_Records for processing_
* * * * * * *
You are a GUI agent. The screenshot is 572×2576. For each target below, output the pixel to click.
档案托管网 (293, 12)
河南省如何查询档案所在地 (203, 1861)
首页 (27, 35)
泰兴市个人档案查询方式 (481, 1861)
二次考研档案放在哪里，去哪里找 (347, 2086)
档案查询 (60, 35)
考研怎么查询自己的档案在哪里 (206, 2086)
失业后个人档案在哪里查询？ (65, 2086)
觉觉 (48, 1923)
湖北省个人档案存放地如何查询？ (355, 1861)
* * * * * * *
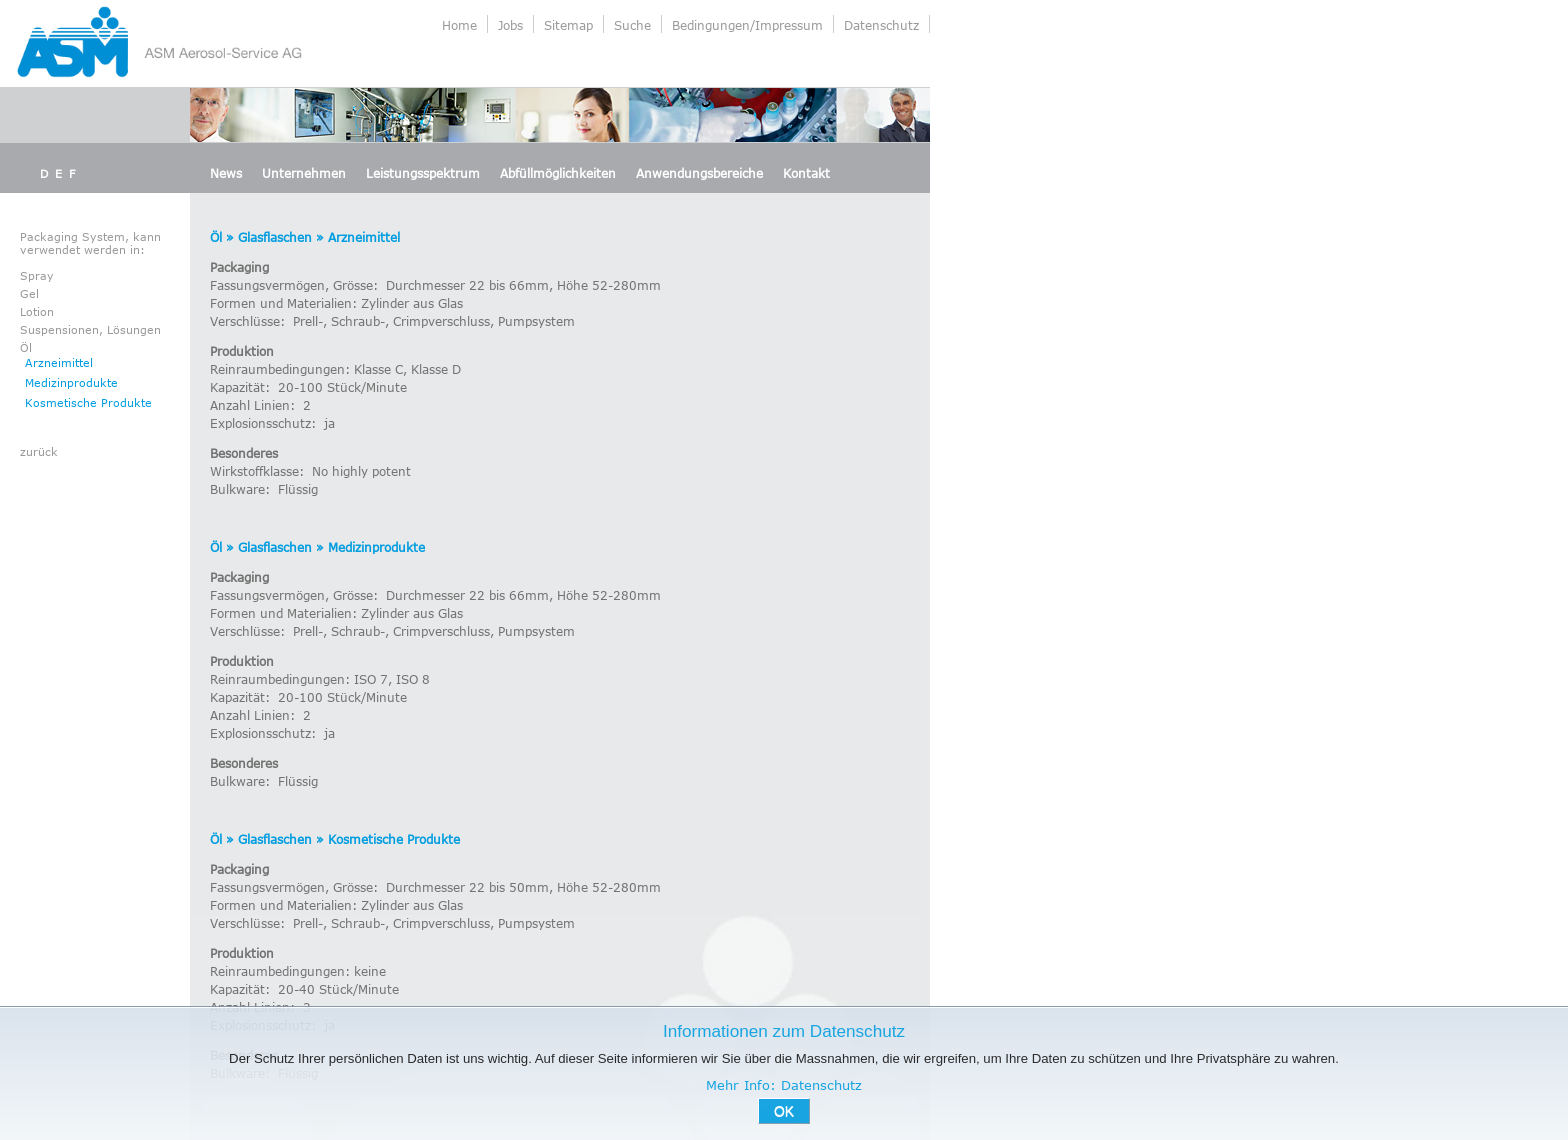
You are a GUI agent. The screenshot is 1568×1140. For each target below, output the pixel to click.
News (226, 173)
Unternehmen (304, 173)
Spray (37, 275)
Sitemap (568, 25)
* * * * * * *
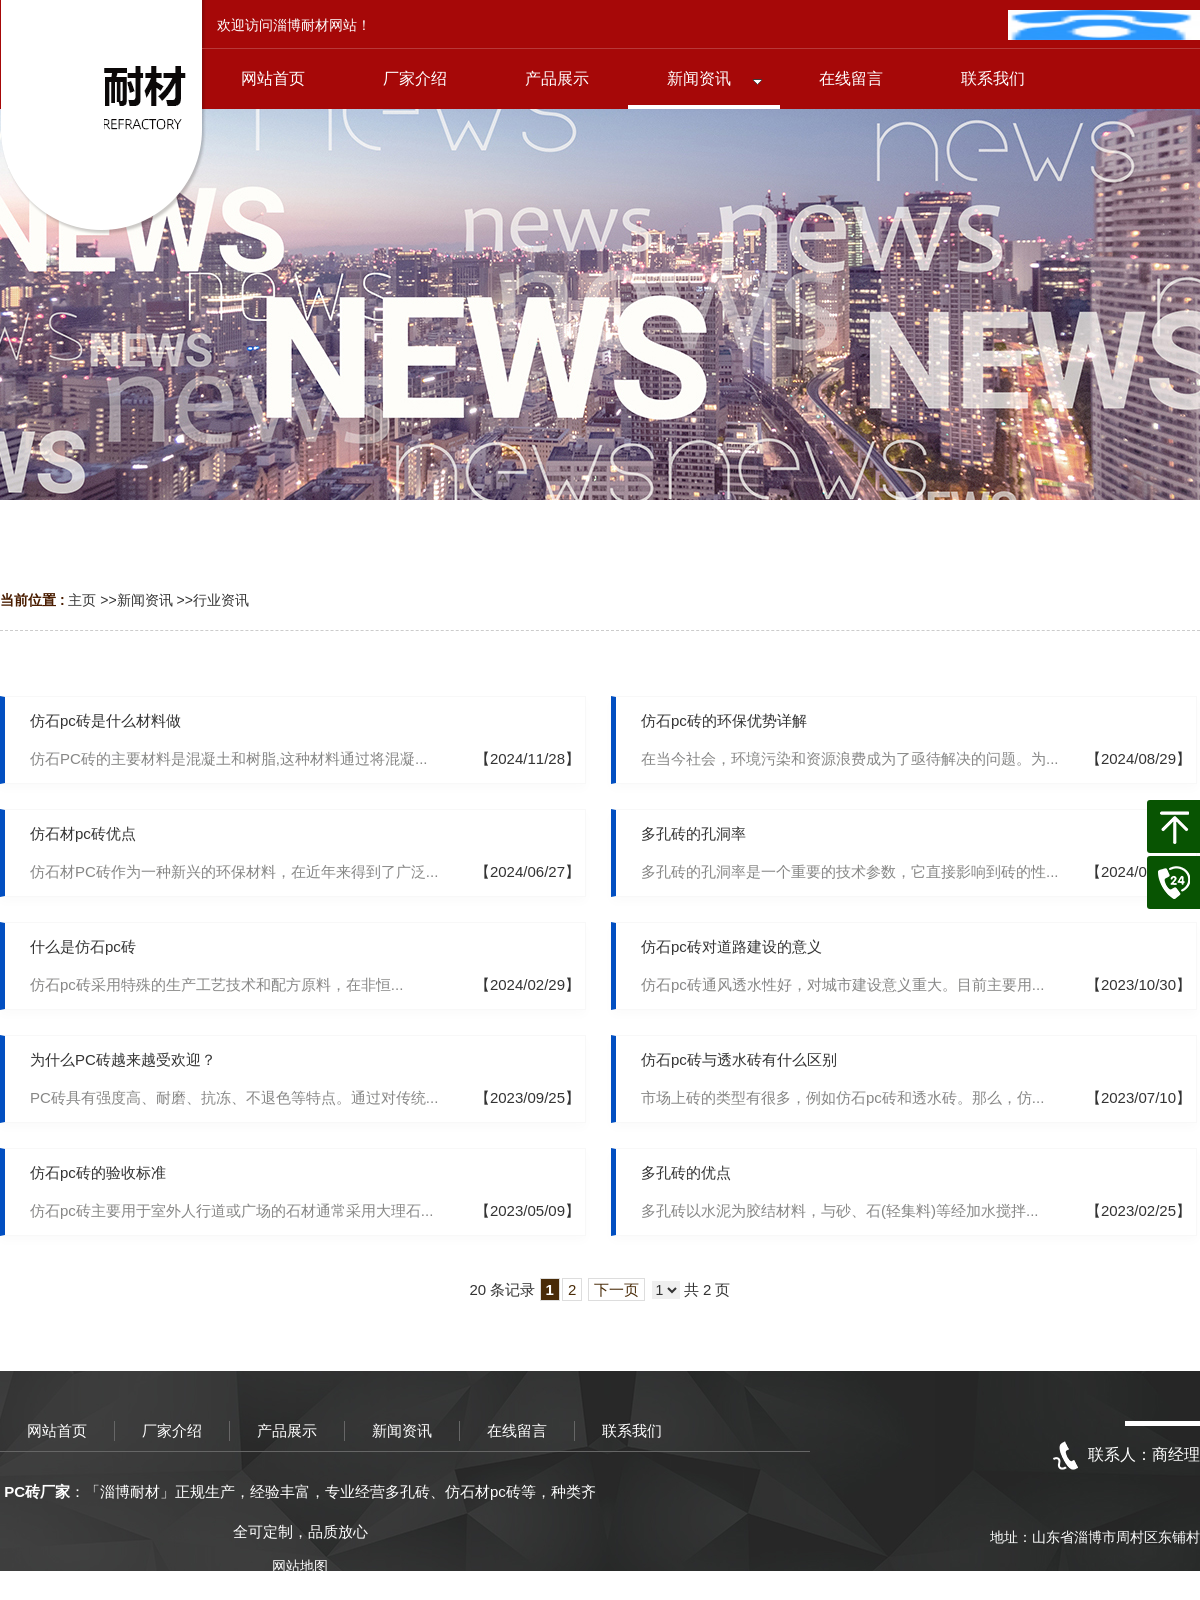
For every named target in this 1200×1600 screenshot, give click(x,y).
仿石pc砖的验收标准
* * * * * * *
_Work to be completed_
Rewrite everything from the row containing "河南省如何查询档案所在地 (203, 1861)" down to the row containing "觉觉 (48, 1923)", replacing "查询" with "查找" throughout and leaving all else unchanged.

_Response to the task_
河南省如何查找档案所在地 (203, 1861)
首页 (27, 35)
泰兴市个人档案查找方式 (481, 1861)
二次考研档案放在哪里，去哪里找 (347, 2086)
档案查找 (60, 35)
考研怎么查找自己的档案在哪里 (206, 2086)
失业后个人档案在哪里查找？ (65, 2086)
觉觉 (48, 1923)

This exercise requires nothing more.